Post-publish workflow map. Before, 8-step manual sequence (SMS swap request → call to manager → manager texts roster → manager forgets → SMS to original staff → confusion → late shift change → audit gap). After, 3-step structured flow (in-app swap request with eligibility filter → manager approves with cost preview → automatic propagation + audit trail).

Steps 3, 4, and 6 were where the hours lived. Two of them weren’t in the product at all.

We rebuilt the post-publish flow. Shift swap requests became structured in-app with an eligibility filter, certifications, award rules, fair-distribution preferences. Manager approvals showed a labour-cost delta before they tapped yes. Changes propagated to mobile in real time with an audit trail Fair Work would accept. The whole flow was rebuilt mobile-first because that’s where the post-publish work was happening, managers in cars, on tram platforms, between calls.

What we deliberately did not build

We didn’t build the AI scheduler. The audit named two reasons: the input data wasn’t clean enough yet (preferences, availability windows, and award interpretation were inconsistent across tenants), and the painful workflow was elsewhere. The AI scheduler stays on the roadmap. With the post-publish flow rationalised, evaluating it honestly gets easier twelve months from now, better inputs, less workflow noise, clearer counterfactual. We named that decision in the executive handover, because Shiftbridge’s CTO needed to be able to defend the deferral to a board that had been pitched the AI feature for a year.

“We came to you for an AI scheduler. You sent us back to look at what happened after publish. Then we couldn’t unsee it.”

, Priya Anand, VP Product, Shiftbridge

Twelve months on, manager time on rostering tasks across the SMB tier sat at a median of 2.7 hours per week, down from 6.4 the year prior. Shift swap approval median compressed from 14 hours to 38 minutes. Mobile share of post-publish actions moved from 34% to 71%. The app store rating climbed from 3.2 to 4.4.

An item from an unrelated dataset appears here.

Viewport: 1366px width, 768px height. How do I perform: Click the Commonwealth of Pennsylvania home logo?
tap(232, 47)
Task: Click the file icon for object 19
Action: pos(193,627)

We’d attribute part of these to the rebuild and part to two confounds we don’t want to paper over. Shiftbridge ran a pricing change in the same window that nudged out a long tail of disengaged customers, which improves any aggregate metric. A Modern Awards interpretation update also shipped in the same release, fixing penalty-rate calculations that had frustrated managers for years, some of the rating shift belongs to that fix, not the workflow rebuild. SMB customer NPS moved from +12 to +44 on a quarterly survey of around 180 managers; the small-sample caveat applies. Twelve months is also still a short window for a structural workflow change, the question worth re-asking at twenty-four is whether the gains hold once the novelty wears off.

The takeaway: most scheduling problems aren’t scheduling problems, they’re after-scheduling problems. The same pattern shows up in CRMs, project tools, and ticketing systems: the painful 80% lives in what happens after the user thinks they’re done. Before you add the AI assistant for the moment of creation, audit the moment of adjustment. That’s where the hours actually live.